— START OF Supplied information —
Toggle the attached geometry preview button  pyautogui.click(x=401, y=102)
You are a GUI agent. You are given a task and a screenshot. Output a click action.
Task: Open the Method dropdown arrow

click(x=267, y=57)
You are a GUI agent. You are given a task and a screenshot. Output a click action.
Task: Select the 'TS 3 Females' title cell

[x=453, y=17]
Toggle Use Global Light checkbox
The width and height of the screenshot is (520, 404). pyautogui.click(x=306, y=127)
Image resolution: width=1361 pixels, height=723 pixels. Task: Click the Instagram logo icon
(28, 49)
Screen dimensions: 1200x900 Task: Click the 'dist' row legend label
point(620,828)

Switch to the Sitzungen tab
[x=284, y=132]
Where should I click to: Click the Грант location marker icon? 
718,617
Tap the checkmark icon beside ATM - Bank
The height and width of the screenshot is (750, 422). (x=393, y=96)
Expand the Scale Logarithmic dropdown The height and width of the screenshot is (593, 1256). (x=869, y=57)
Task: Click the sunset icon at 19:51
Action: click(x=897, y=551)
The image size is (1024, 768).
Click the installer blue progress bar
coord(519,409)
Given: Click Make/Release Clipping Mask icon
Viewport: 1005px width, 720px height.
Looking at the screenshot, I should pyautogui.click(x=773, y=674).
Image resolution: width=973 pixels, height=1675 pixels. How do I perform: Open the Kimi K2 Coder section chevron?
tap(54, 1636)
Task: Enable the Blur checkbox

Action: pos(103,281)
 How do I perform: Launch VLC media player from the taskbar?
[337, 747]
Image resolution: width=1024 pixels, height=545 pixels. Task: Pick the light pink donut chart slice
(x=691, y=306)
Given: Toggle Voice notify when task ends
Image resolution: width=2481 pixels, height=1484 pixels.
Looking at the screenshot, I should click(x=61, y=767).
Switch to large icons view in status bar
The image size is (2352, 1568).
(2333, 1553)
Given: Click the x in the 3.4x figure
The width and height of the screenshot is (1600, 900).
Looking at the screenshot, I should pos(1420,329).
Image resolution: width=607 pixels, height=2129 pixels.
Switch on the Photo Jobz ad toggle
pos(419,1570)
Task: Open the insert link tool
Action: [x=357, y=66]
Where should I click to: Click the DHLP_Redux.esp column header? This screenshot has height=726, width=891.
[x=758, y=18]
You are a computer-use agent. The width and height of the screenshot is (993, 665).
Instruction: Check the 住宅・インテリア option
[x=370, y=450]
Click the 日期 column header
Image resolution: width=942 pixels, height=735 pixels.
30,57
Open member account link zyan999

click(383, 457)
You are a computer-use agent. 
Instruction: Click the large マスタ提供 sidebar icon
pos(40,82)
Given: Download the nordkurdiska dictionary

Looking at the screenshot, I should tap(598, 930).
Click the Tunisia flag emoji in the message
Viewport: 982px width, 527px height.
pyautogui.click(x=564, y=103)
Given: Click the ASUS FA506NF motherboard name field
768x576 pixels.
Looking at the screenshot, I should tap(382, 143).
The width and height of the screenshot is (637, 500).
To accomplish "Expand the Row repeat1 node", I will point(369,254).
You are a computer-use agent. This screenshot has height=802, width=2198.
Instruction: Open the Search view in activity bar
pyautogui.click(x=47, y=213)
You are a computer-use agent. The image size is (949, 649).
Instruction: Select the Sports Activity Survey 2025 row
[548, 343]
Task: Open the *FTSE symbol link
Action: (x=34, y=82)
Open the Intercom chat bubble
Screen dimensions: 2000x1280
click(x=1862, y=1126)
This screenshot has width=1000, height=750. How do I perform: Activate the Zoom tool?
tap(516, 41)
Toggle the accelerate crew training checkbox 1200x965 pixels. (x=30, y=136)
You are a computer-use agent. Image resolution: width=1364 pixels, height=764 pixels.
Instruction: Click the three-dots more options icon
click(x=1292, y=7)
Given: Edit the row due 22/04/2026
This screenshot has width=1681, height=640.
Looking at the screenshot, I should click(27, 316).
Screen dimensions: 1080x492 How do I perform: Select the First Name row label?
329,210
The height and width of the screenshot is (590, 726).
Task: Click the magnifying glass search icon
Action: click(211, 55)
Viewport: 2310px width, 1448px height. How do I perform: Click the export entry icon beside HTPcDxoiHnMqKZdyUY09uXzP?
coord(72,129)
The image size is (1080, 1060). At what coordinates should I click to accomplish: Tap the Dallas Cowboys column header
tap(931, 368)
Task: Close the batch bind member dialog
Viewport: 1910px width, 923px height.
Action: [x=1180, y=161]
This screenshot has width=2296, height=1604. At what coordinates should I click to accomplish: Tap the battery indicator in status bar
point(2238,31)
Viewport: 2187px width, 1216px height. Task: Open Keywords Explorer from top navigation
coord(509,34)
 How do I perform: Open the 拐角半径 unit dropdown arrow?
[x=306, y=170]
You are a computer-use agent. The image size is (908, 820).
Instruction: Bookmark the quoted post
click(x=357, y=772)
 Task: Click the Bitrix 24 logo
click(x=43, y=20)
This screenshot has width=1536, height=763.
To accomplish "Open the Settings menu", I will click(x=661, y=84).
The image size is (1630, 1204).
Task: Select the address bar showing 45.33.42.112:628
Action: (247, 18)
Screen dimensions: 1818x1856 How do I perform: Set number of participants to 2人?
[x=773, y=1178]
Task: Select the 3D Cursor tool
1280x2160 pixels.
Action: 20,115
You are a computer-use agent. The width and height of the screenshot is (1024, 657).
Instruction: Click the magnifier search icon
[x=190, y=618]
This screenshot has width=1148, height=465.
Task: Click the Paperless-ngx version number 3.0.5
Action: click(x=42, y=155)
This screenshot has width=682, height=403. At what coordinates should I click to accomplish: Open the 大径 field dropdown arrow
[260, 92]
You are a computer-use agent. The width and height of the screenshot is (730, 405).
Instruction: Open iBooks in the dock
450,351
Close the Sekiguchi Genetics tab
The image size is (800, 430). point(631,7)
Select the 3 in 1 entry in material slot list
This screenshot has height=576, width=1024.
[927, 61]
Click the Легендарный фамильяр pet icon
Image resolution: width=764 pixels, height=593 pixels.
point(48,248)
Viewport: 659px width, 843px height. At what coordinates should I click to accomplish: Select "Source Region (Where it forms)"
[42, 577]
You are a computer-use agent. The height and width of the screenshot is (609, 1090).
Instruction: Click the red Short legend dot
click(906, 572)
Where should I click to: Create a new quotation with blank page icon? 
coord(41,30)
— END OF Supplied information —
## What you will do
List every line of the data above that contains the string "legend". Case counts, so include only lines with that exact capitalization.

## Answer to the problem
Screen dimensions: 1200x900 Task: Click the 'dist' row legend label
Instruction: Click the red Short legend dot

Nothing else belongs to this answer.